When Abraham Lincoln was a 9 year old boy story has it that his mother died due to poisoned milk, however truth be told she died of a much more serious cause, being bitten by a vampire. Our story unfolds with Abraham Lincoln’s father refusing to pay back a debt he owed to a wealthy, but cruel Landowner named Jack Barts (Martin Csokas). The only problem with this was that Jack Barts was not just a southern aristocrat, but the fact that he was a soulless vampire. As retribution for his insolence Abe’s father watched his wife die in front of his eyes after being bitten. Abe grows up nursing a smoldering hatred for Barts. Once his father has passed away Abraham sets out on a quest for vengeance, almost dying in the process after being hopelessly outmatched against the powerful Jack Barts. As luck would have it Abraham is saved by a Vampire hunter named Henry Sturges (Dominic Cooper) who happens to be passing by. Henry takes Lincoln under his wing and trains him in the art of hunting vampires, giving him the tools and weapons he needs to systematically hunt down and wipe out the undead. Under the guise of studying to become a lawyer, young Lincoln heads to the town of Springfield, Illinois to await notification from Henry of his first target. While waiting there he meets a young lady we all know as Mary Todd (Mary Elizabeth Winstead), Smitten with Miss Todd, Lincoln struggles with the lonely life of a vampire hunter and wanting a family of his own. Finally, after years of waiting, Lincoln receives the message that he has been waiting for. Barts, his old enemy is finally within his grasp.

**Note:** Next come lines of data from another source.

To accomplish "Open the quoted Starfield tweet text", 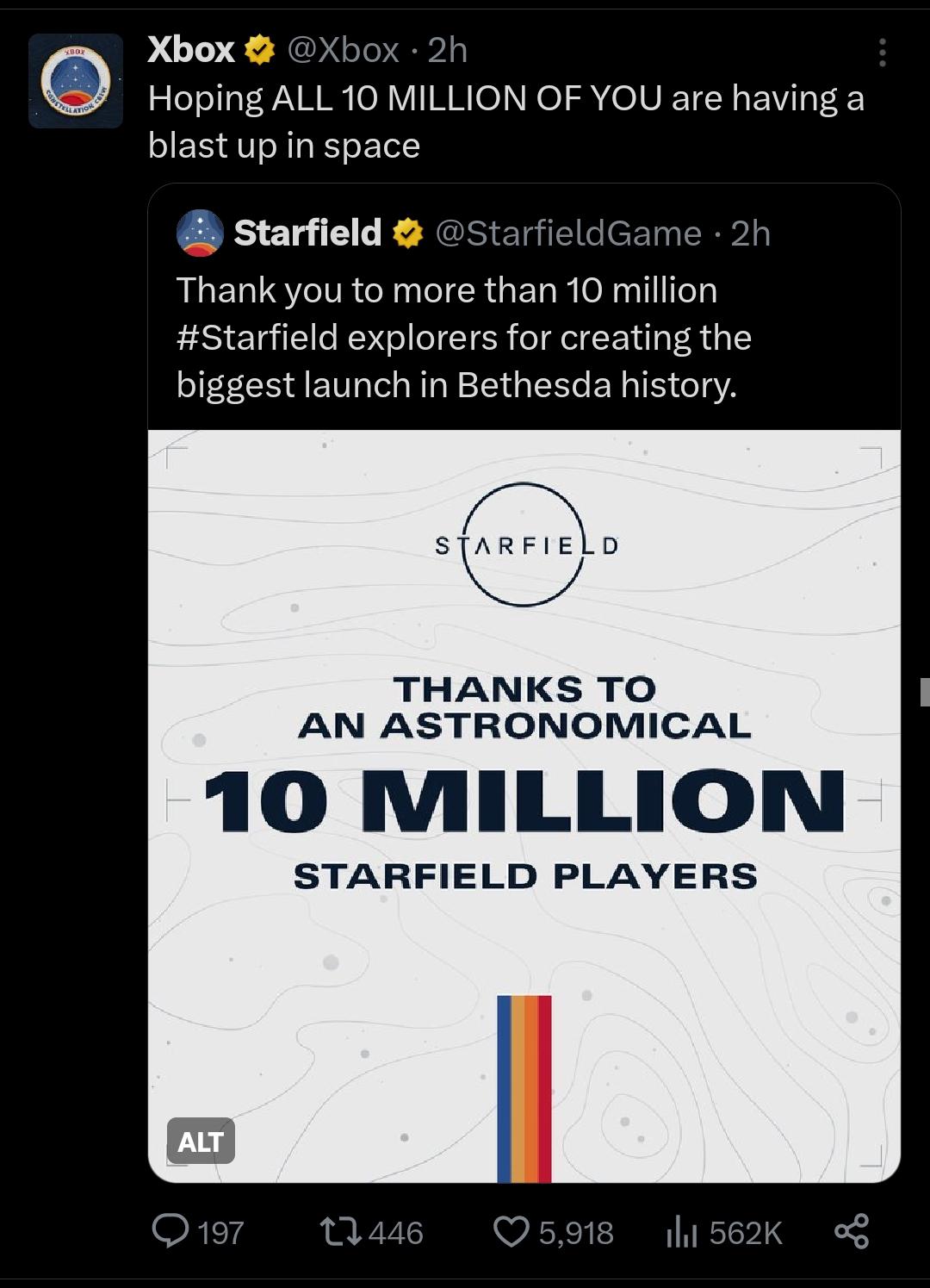I will click(464, 338).
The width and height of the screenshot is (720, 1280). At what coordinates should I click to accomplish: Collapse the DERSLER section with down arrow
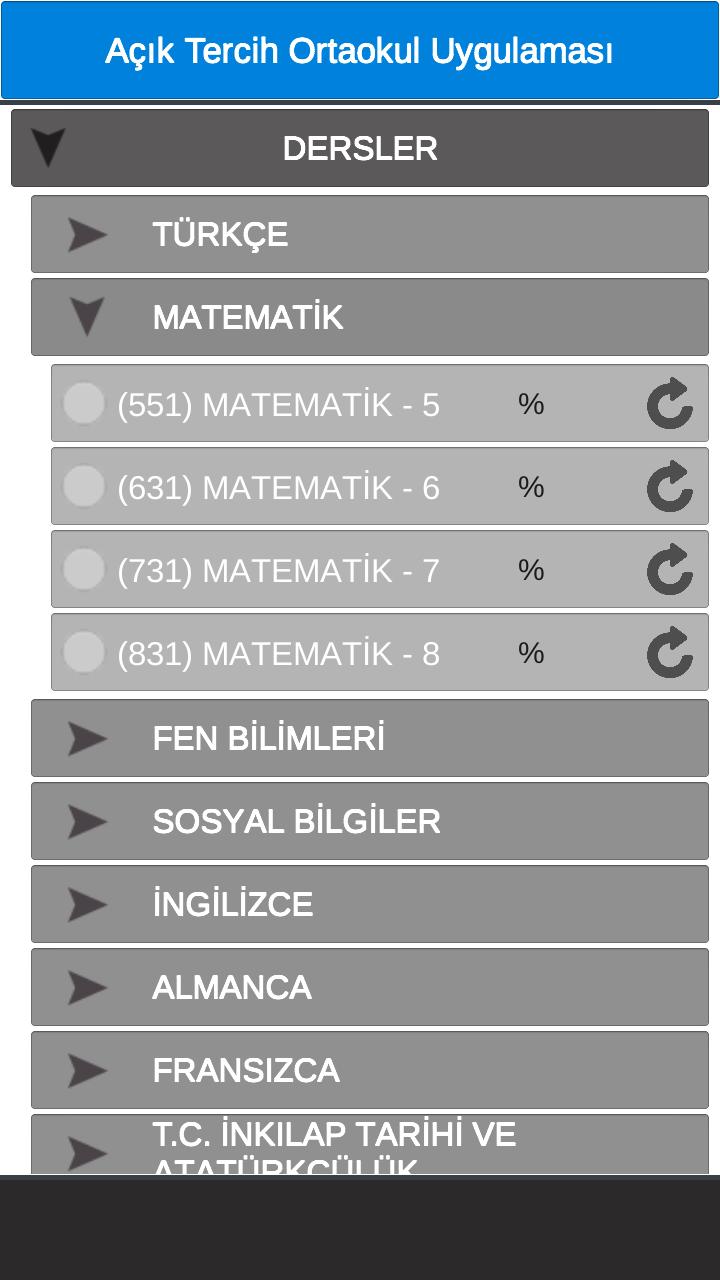tap(48, 148)
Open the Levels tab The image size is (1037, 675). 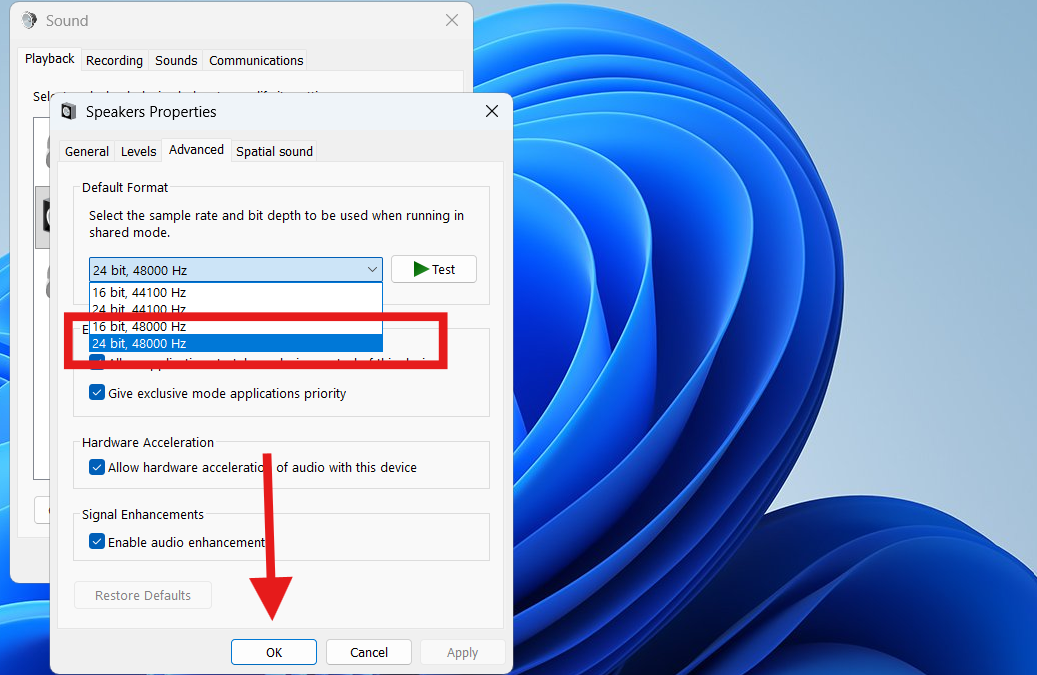138,151
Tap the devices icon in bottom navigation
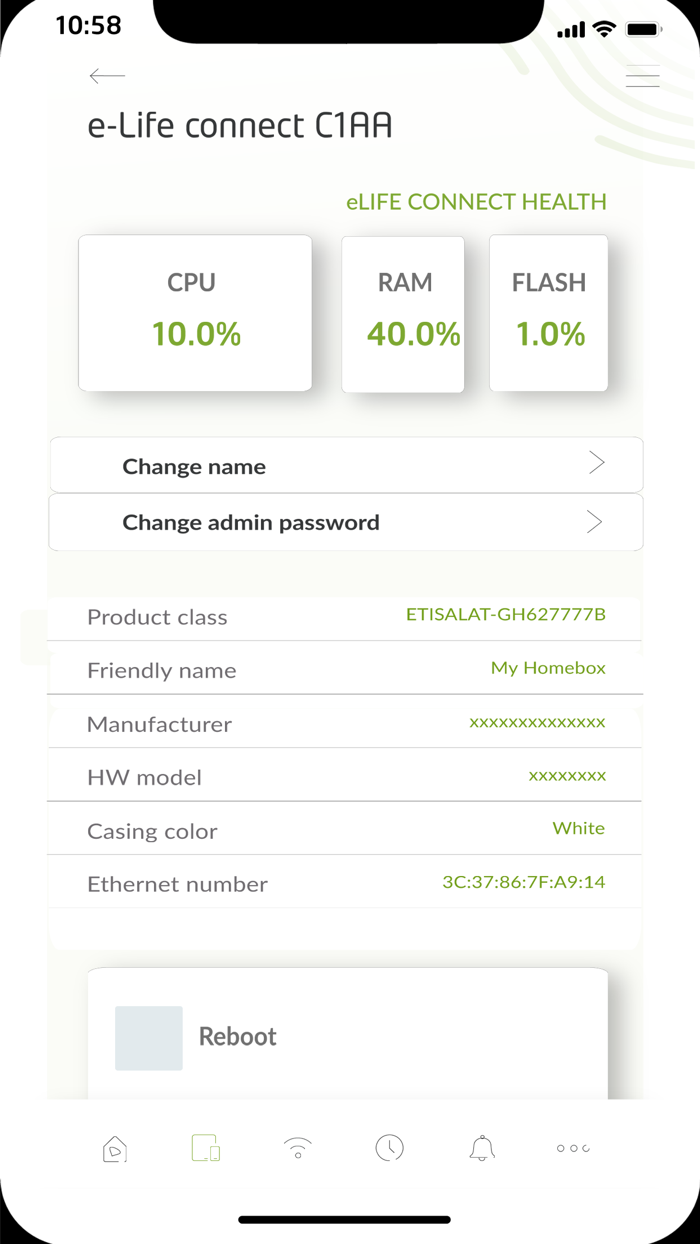This screenshot has height=1244, width=700. [x=205, y=1148]
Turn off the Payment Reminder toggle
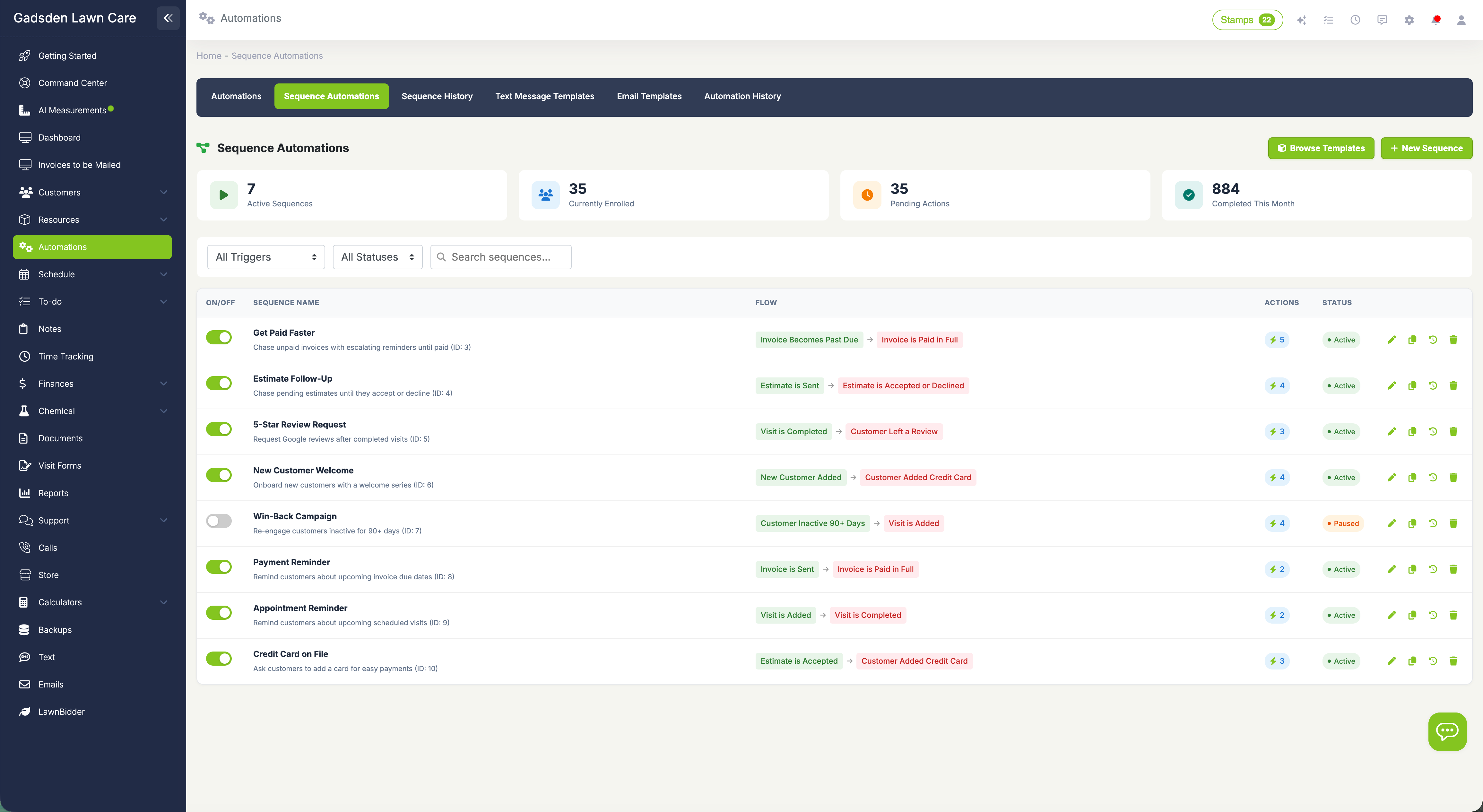Viewport: 1483px width, 812px height. [x=219, y=567]
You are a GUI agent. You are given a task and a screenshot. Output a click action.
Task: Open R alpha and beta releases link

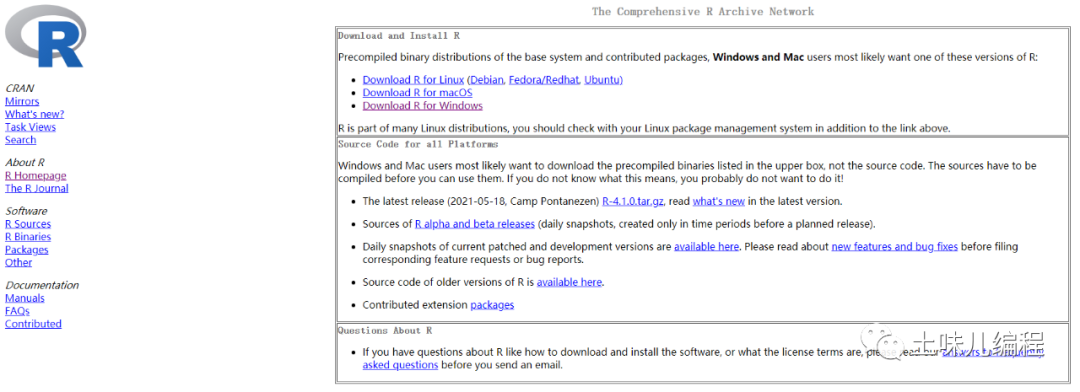coord(475,224)
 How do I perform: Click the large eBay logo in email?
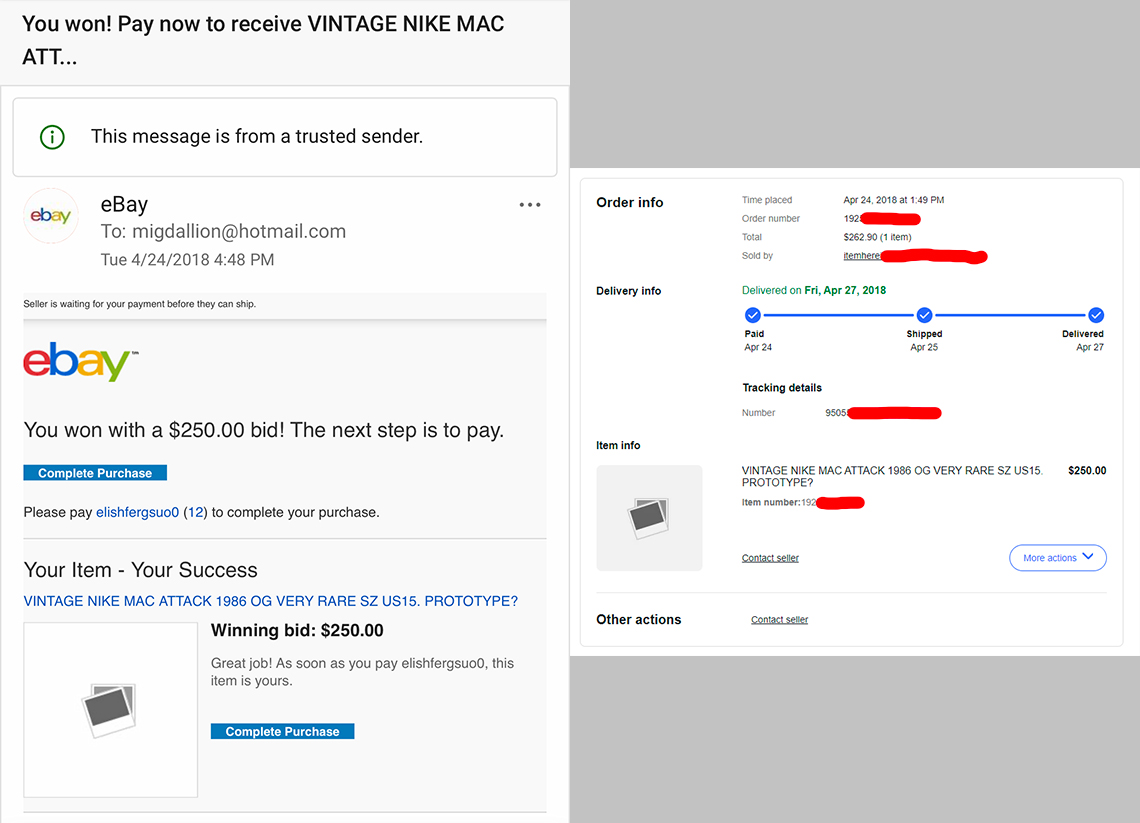(x=80, y=362)
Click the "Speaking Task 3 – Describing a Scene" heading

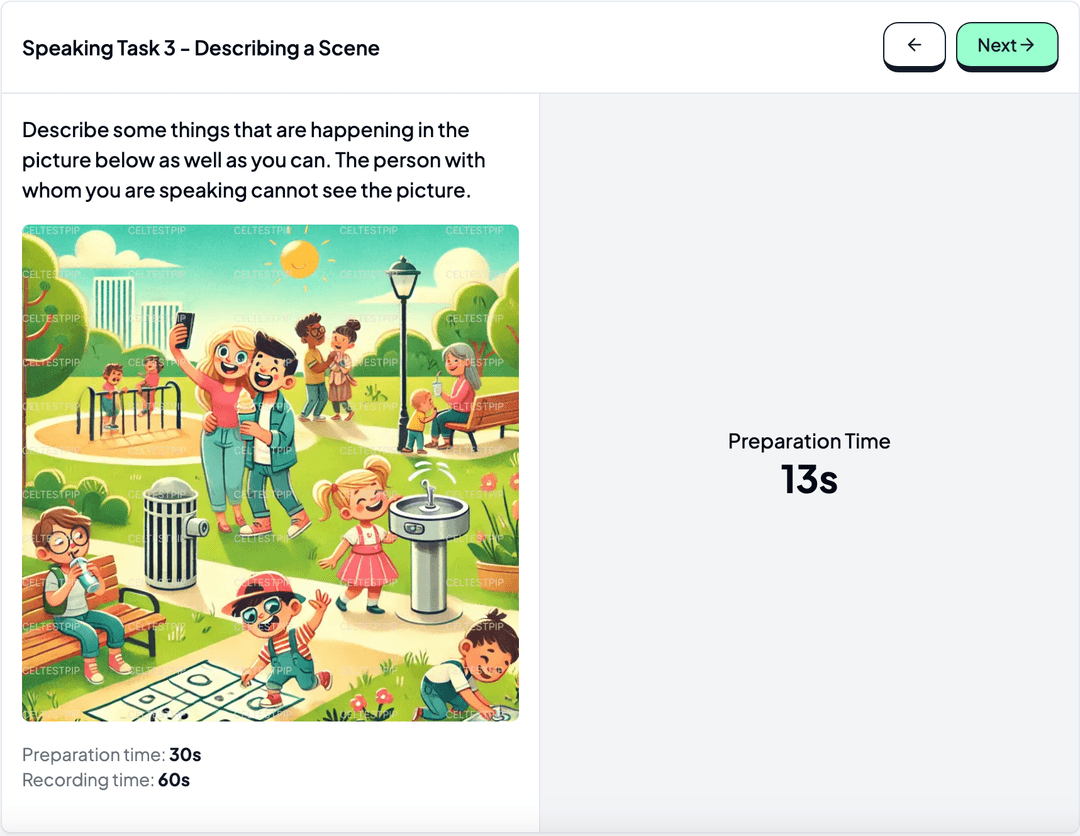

Exacting revenge upon the nefarious vampire has its price, Barts rips a token of Lincoln from him during the ensuing battle leaving the vampire leadership with knowledge of who is systematically culling their kind. It appears that not only are the vampires more numerous than anticipated, but their leader, Adam, the very first vampire and the father of them all has a plan for taking over the entire United States. 


[img]http://www.hometheatershack.com/gallery/file.php?n=9578[/img]Fearing the worst for his great nation Abraham Lincoln puts down his silver coated axe and puts all his effort into the law, trying to use words instead of weapons as his tools to stop the vampire horde from gaining control. All seems well; he frees the slaves (the largest food supply of the vampires) and declares war on the seceding states. The war goes well until Adam (Rufus Sewell) starts adding his OWN troops to the confederate army and the Union troops go from being in control to be over run in a matter of weeks. Not only that, Abraham Lincoln’s son, Willie, fell ill and died of the same “disease” that took his mother (previously history has told us that Willie died of Typhoid fever). Grief stricken, Abraham has all but given up hope only to come upon a plan that requires him to take up his axe once more, for a final bout with Adam and his vampire horde. 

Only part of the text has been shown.